_Texte proposé_
Les enfants du Rwanda ont connu le pire de l'humanité. Huit ans après qu'un groupe de politiciens eut lancé un génocide pour tenter de se maintenir au pouvoir, les conséquences dévastatrices pour ceux qui en réchappèrent ne font aucun doute. Les traditionnelles structures de protection des enfants dont le réseau familial, le système judiciaire et le système éducatif ont été mis à sac. En conséquence, les enfants - dont beaucoup ont survécu à d'indicibles atrocités - sont toujours les victimes des violations systématiques des droits humains, de jour comme de nuit. Face à l'écrasant défi de reconstruire une société ravagée par la guerre et la misère, la protection de leurs droits a été laissée de côté. Mais ce n'est pas là rendre justice aux enfants rwandais. Le Gouvernement du Rwanda peut et doit faire davantage pour briser le cycle des abus et de l'exploitation qui touchent des dizaines de milliers d'enfants rwandais. Manquer de protéger leurs droits humains risque de leur laisser un héritage dangereux, pour eux et pour l'avenir du pays. (Human Rights Watch utilise le terme « enfant » pour toute personne âgée de moins de dix-huit ans.)

Ceux qui ont planifié et mis en oeuvre le génocide de 1994 ont violé les droits des enfants à grande échelle. Ils n'ont pas seulement violé, torturé et massacré des enfants en même temps que des adultes, tueries après tueries partout à travers le pays. Poussant leur logique génocidaire jusqu'à son absurde conclusion, ils ont ciblé les enfants pour les tuer : pour exterminer les « gros rats », disaient-ils, il faut aussi tuer les « petits rats. » D'innombrables milliers d'enfants ont été assassinés pendant le génocide et la guerre. Beaucoup de ceux qui réussirent à échapper à la mort ont continué de craindre pour leur propre vie, ont survécu aux viols ou à la torture, ont été témoins du meurtre de leurs proches, se sont cachés sous des cadavres ou ont vu des enfants tuer d'autres enfants. Certains de ces enfants disent qu'il leur est indifférent de vivre ou de mourir.

_Consignes_
1. D'après le texte sur les enfants du Rwanda, en quelle année le génocide a-t-il eu lieu ?
2. Présentez en tableau Markdown, avec les colonnes « n° » et « Ligne », le passage des entrées qui commence à la ligne contenant « Given: Select Tarif » et se termine à la fin des entrées, les deux bornes comprises. Laissez de côté les lignes vides et les images.

_Documents fournis_
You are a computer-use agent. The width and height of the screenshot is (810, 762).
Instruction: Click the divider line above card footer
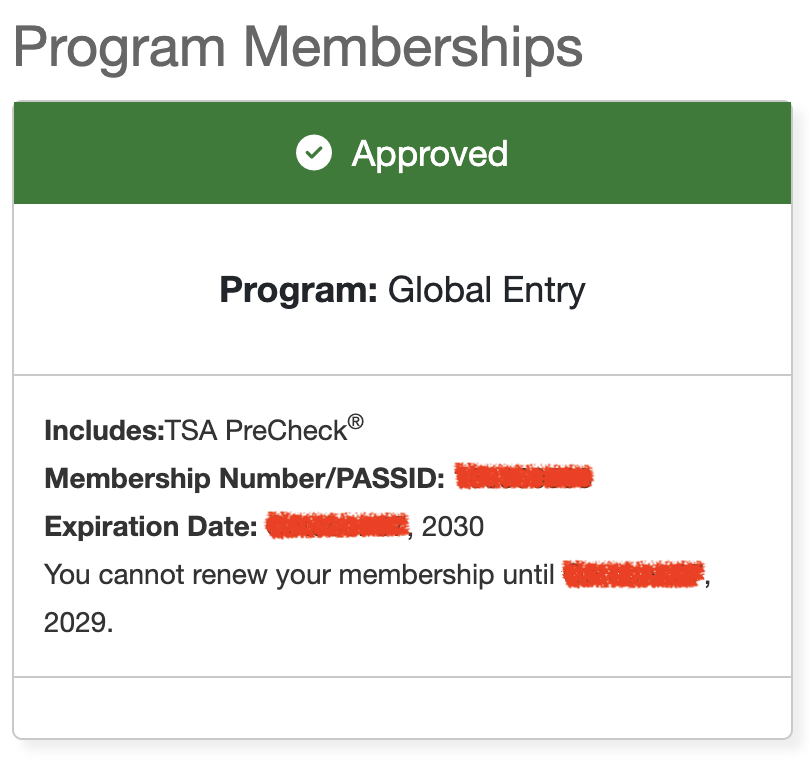click(x=402, y=677)
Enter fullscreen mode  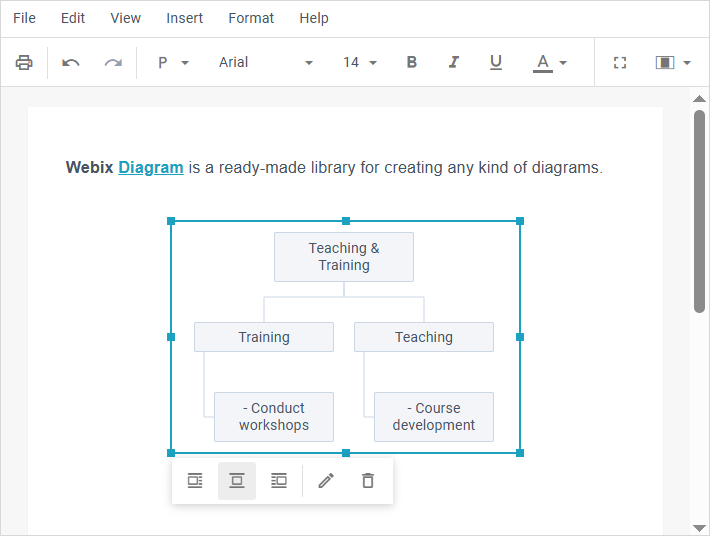pyautogui.click(x=620, y=63)
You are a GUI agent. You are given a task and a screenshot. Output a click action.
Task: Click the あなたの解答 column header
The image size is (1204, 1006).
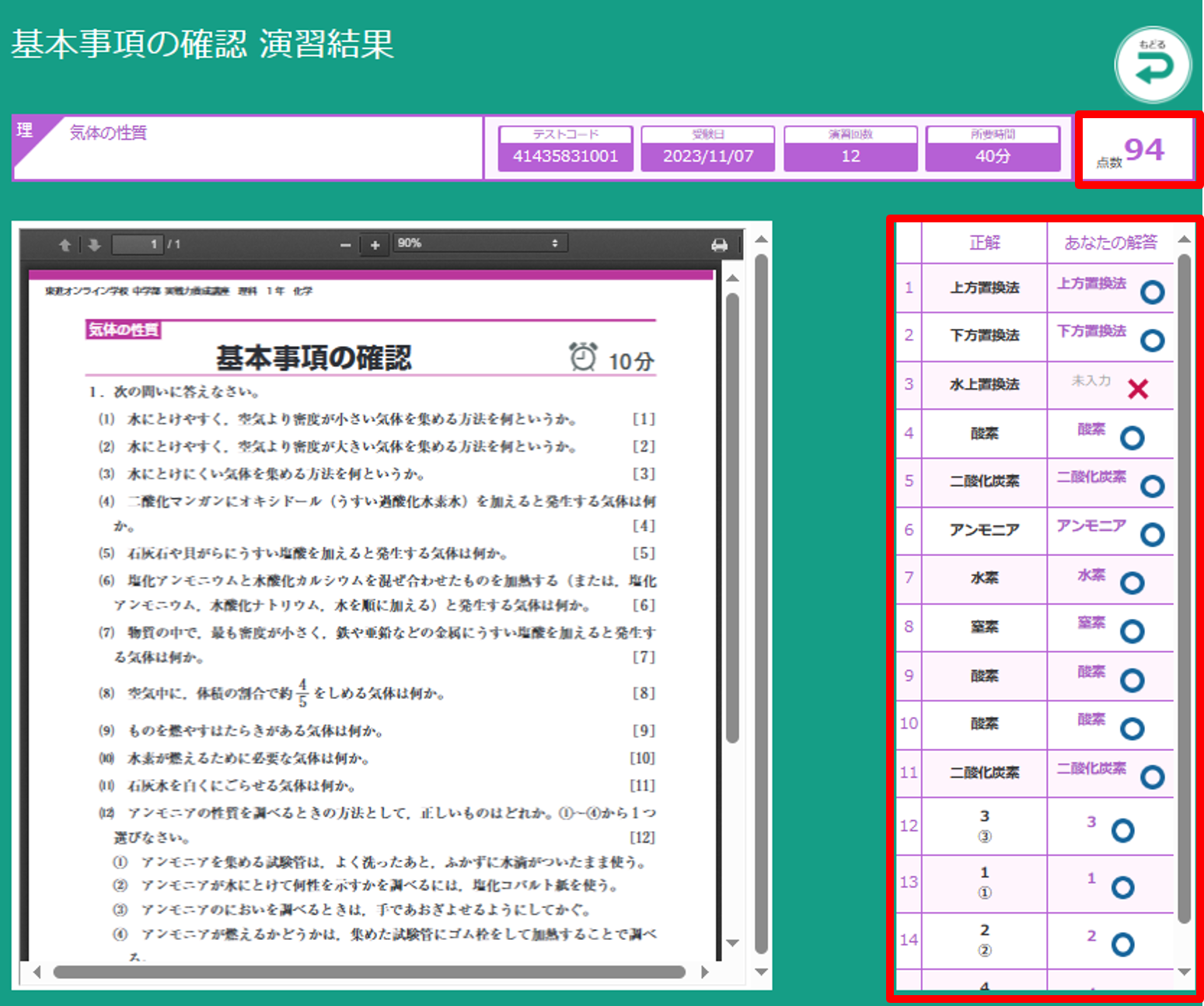click(1110, 243)
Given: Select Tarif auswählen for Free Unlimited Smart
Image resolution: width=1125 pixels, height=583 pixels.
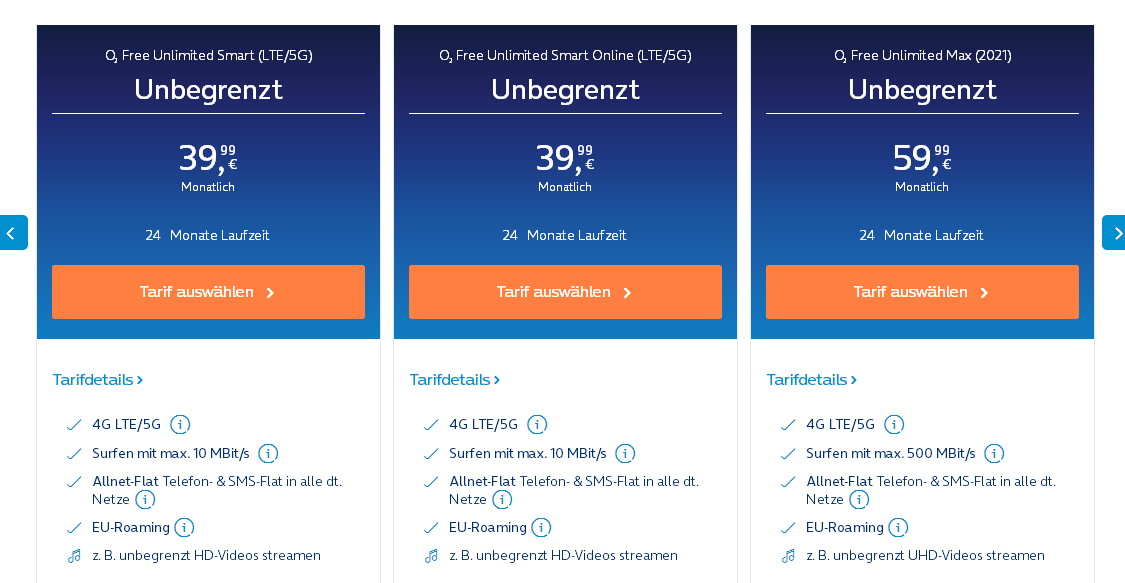Looking at the screenshot, I should tap(208, 292).
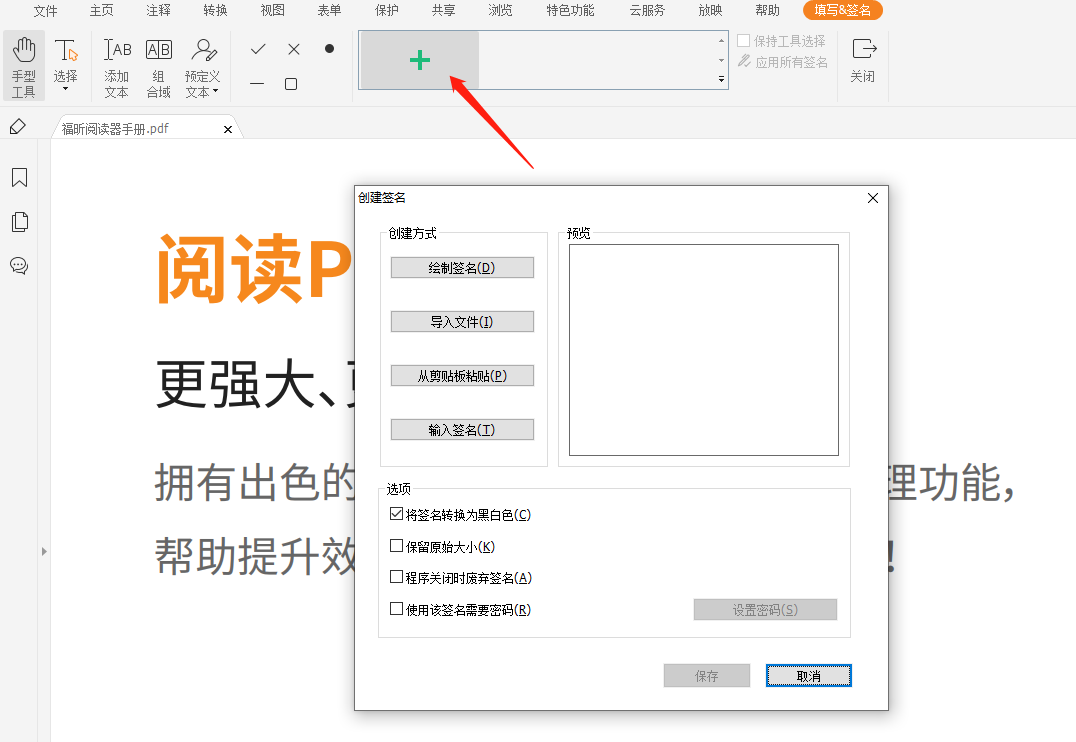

_Corrigé_
1. En 1994.

2.
| n° | Ligne |
|---|---|
| 1 | Given: Select Tarif auswählen for Free Unlimited Smart |
| 2 | Image resolution: width=1125 pixels, height=583 pixels. |
| 3 | Looking at the screenshot, I should tap(208, 292). |